About the Elephant …

My first Christmas-themed novella, ONCE UPON A CHRISTMAS was a labor of love.  It’s a rather whimsical story that includes … well, read on and you’ll find out.  đŸ™‚

In 1999, my first novel, THE BLUE DEVIL, was a finalist for a Golden Heart award from the Romance Writers of America.  An editor from Kensington Books was one of the final-round judges, and she purchased the book for Kensington’s Zebra Regency line.  

Amy asked for a very detailed, 20 page synopsis before she purchased my second book, THE BLUE STOCKING (working title).  Amy wrote the cover blurb and came up with a new title, MISS GRANTHAM’S ONE TRUE SIN (a vast improvement, I know!).  Other than that, Amy was pretty hands-off, and I loved her for that at the time (though now I know I really needed a heavier editorial hand).  Then she had the gall to leave Kensington to go off and—I don’t know, live her life, I guess?—and I was an orphan.  Stuck with a brand-new editor, Hilary-something.  Someone who might not love my work as much as I did. 

The New Editor is Not Pleased

Naively, I didn’t do my homework on Ms. Something before submitting my next book proposal, and so I submitted a synopsis that weighed in at 23 pages to an editor who’d declared publicly that anything over 1 pages for a synopsis was a waste of her time.   

She called me.   She’d taken a look at the synopsis, and she didn’t like it.  In fact, she hated it—and I was rather peeved.

Rapid-fire, I offered several other ideas, and Hilary shot them all down.  She didn’t mind the widowed-with-children, impoverished lord I’d invented nor the runaway heiress, but she seemed to be going for a funny, witty, spritely story, not the serious, contemplative, poignant piece I had in mind.  I couldn’t sway her.  Nothing was clicking.  She wanted a funny story, and that was that.

Frustrated, I finally suggested (with what I thought was expertly hidden sarcasm) that I could have my heroine show up at my hero’s country estate with a baby elephant in tow.  Would that be funny enough, did she think?

Surprise!

I don’t know what I was expecting when I threw out the ridiculous idea of writing a baby elephant into a Regency Christmas story, but it wasn’t this:

“Perfect!” Hilary Something.  “Write it.”

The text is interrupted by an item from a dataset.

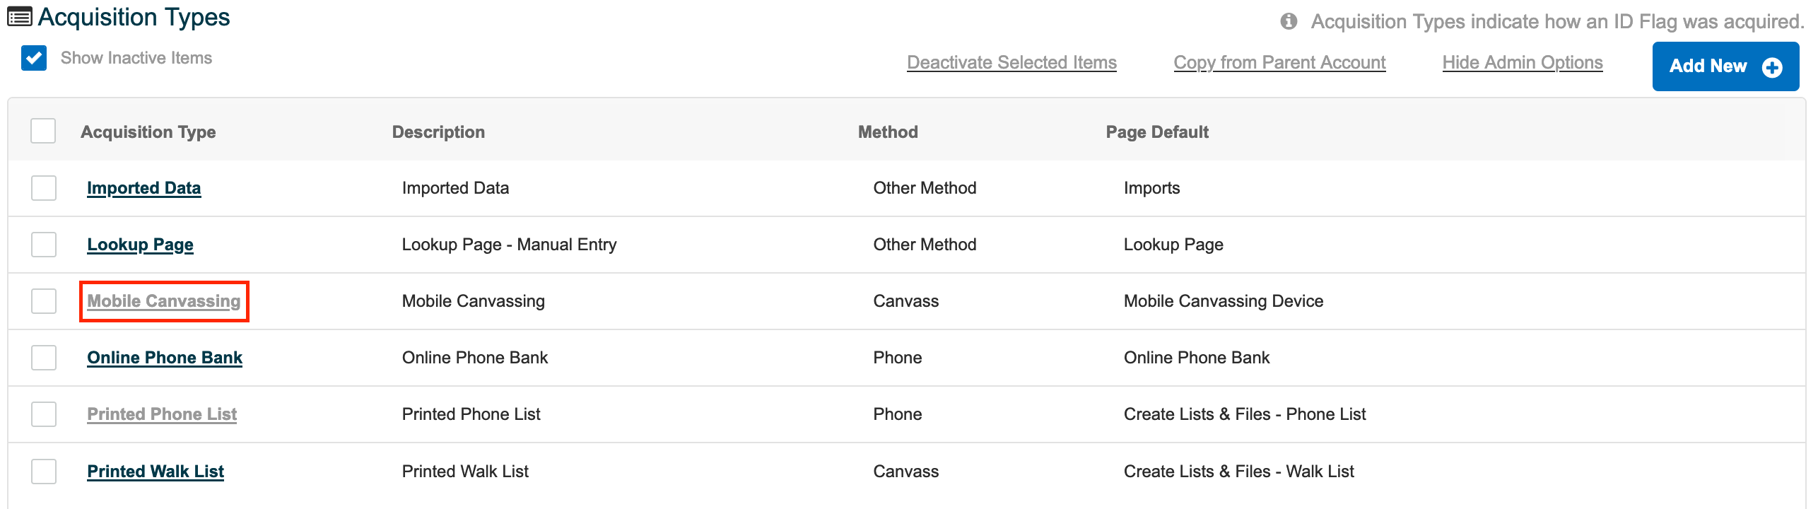Open Online Phone Bank acquisition type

There followed, as dearest Hilary would described it to me later, a “funny little moment,” a lengthy pause during which I contemplated what I’d just gotten myself into.  At the same time, Hilary was (I imagine) attempting to hold down a hoot of laughter.  She’d allowed me to back myself into a corner.  There was no way out without admitting I’d been a brat.

“Okay,” I said.  

And now I had to write a baby-elephant-Regency-England-Christmas-runaway-heiress-and-two-children story.  Hoo-boy!  There was no way this was going to be a poignant, serious story.  Nope.  I was forced to bring on the whimsy.

The Editor Didn’t Really Eat Small Children for Breakfast

Once Upon a Christmas turned out to be a personal favorite story.  My readers liked it, too.  And “Hilary Something” became just “Hilary.”  I came to love her dearly, and my time working with her was regrettably short.  If anyone knows what became of Hilary Sares, please let me know, because I’ve tried to contact her with no success.  (Hilary, if you ever read this, I’m sorry, and thank you, you wonderful, beautiful, canny soul!)

What I Learned

And that’s how the elephant came to be, and how I learned a few valuable lessons:

Do your research.

Editors are people.

Improbable stories can be a whole heck of a lot of fun to read–and write.

Keeping my mouth shut doesn’t always lead to the best outcome.